Menurut laporan dari Chinese Morning News, wanita tersebut menghabiskan malamnya dengan menikmati hot pot bersama rekan-rekannya. Namun di tengah santapan, ia merasa tenggorokannya terasa tidak nyaman. Rasa ganjal itu awalnya dianggap sebagai efek dari kepedasan makanan, sehingga tidak ditanggapi serius.
Namun, situasi berubah menjadi mengkhawatirkan keesokan harinya. Rasa sakit di tenggorokannya memburuk, bahkan membuatnya sulit bernapas. Dalam kondisi kritis, ia segera dilarikan ke rumah sakit. Sayangnya, hanya berselang 10 menit setelah tiba, ia pingsan mendadak. Upaya penyelamatan yang dilakukan tenaga medis tak mampu mengembalikan nyawanya.
Setelah dilakukan pemeriksaan medis, penyebab kematian wanita ini adalah epiglotitis akut—sebuah kondisi langka namun berbahaya yang melibatkan peradangan dan pembengkakan pada epiglotis, yaitu katup kecil di bagian belakang tenggorokan yang berfungsi mencegah makanan masuk ke saluran pernapasan.
Epiglotitis sering muncul dengan gejala seperti demam tinggi, sakit tenggorokan hebat, hipersalivasi (air liur berlebihan), hingga sesak napas.

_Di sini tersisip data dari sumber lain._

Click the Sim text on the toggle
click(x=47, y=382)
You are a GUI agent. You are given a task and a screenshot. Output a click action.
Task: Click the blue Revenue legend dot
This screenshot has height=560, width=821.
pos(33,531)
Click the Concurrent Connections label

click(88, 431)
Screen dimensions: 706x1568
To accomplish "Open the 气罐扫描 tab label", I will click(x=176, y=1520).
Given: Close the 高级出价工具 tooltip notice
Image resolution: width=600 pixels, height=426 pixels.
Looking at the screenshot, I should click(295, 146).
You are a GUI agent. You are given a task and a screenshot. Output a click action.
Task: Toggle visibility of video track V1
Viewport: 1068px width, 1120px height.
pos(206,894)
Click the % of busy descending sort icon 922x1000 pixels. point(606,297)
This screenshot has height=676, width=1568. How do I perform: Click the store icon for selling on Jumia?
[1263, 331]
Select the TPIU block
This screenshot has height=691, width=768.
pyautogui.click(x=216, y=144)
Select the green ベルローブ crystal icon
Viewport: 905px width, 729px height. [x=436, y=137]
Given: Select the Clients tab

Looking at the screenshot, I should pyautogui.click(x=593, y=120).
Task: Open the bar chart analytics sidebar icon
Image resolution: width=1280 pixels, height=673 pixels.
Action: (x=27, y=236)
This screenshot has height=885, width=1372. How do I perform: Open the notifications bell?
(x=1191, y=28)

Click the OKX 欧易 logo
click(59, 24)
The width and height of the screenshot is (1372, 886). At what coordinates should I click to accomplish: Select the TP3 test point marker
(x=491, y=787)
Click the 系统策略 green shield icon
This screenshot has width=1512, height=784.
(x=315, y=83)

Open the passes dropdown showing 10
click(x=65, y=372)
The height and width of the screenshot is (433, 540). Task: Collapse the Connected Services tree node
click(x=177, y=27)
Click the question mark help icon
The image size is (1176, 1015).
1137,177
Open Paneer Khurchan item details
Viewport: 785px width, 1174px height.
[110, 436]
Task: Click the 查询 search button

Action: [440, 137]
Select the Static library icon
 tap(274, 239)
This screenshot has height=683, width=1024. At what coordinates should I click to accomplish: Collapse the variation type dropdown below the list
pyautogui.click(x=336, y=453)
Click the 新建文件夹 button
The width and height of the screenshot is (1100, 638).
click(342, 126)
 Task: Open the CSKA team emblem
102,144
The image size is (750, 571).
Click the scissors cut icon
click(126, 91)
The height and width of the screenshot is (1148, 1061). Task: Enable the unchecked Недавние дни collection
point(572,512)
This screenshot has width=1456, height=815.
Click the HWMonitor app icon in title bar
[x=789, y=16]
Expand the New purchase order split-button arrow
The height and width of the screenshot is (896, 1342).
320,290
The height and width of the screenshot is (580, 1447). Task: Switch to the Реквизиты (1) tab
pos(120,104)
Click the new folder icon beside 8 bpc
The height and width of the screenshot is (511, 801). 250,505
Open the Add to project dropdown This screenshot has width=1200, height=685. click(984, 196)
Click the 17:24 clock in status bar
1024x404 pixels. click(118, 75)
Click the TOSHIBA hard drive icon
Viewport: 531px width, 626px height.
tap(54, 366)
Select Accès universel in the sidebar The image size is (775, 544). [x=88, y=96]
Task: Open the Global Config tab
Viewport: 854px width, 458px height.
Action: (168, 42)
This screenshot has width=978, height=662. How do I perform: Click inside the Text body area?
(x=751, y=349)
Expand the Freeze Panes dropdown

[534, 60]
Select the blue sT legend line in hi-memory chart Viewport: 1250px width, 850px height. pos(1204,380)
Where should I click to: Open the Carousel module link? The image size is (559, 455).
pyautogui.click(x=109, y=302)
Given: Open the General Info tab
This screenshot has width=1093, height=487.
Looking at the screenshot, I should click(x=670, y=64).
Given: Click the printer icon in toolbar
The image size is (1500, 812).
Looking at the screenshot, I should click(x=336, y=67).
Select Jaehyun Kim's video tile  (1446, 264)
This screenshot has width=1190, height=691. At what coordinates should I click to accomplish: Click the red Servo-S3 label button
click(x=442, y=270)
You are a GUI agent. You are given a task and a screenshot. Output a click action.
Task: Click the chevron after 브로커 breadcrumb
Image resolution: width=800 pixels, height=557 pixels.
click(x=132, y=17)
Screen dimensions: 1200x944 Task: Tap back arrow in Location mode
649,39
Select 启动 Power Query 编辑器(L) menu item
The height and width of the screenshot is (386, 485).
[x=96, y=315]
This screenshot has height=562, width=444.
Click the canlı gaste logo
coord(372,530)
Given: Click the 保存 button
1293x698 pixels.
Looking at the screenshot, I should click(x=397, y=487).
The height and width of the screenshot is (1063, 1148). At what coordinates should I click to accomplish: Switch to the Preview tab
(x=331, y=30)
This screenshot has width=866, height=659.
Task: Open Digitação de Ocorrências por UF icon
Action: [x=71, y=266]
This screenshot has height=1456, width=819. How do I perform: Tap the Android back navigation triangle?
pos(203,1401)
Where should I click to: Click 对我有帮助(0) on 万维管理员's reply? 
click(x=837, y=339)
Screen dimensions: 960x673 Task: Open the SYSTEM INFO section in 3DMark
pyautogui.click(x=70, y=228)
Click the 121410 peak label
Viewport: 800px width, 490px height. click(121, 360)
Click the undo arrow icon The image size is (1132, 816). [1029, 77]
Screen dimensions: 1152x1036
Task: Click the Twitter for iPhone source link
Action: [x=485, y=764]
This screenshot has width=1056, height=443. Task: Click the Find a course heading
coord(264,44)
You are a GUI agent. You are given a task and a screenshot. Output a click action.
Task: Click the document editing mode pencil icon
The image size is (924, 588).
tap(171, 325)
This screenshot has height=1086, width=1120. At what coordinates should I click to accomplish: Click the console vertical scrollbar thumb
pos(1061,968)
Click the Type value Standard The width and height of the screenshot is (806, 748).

Jika tidak ditangani segera, pembengkakan dapat menutup jalan napas sepenuhnya, menyebabkan kematian mendadak.
Tragisnya, ini bukan kejadian pertama. Pada bulan Mei tahun lalu, seorang pria berusia 30-an di Provinsi Zhejiang juga hampir kehilangan nyawanya karena kasus serupa. Awalnya ia mengira sakit tenggorokannya hanya akibat flu biasa, namun ternyata ia juga menderita epiglotitis akut. Dalam kondisi darurat, pria tersebut sempat berhenti bernapas dan jantungnya sempat tak berdetak, namun berhasil diselamatkan berkat tindakan cepat tim medis melalui CPR dan trakeostomi darurat.
Kejadian-kejadian ini menjadi pengingat serius bahwa rasa sakit tenggorokan yang tampak biasa saja bisa menyimpan risiko mematikan. Waspada terhadap gejala yang tak wajar dan bertindak cepat mencari bantuan medis bisa menjadi perbedaan antara hidup dan mati.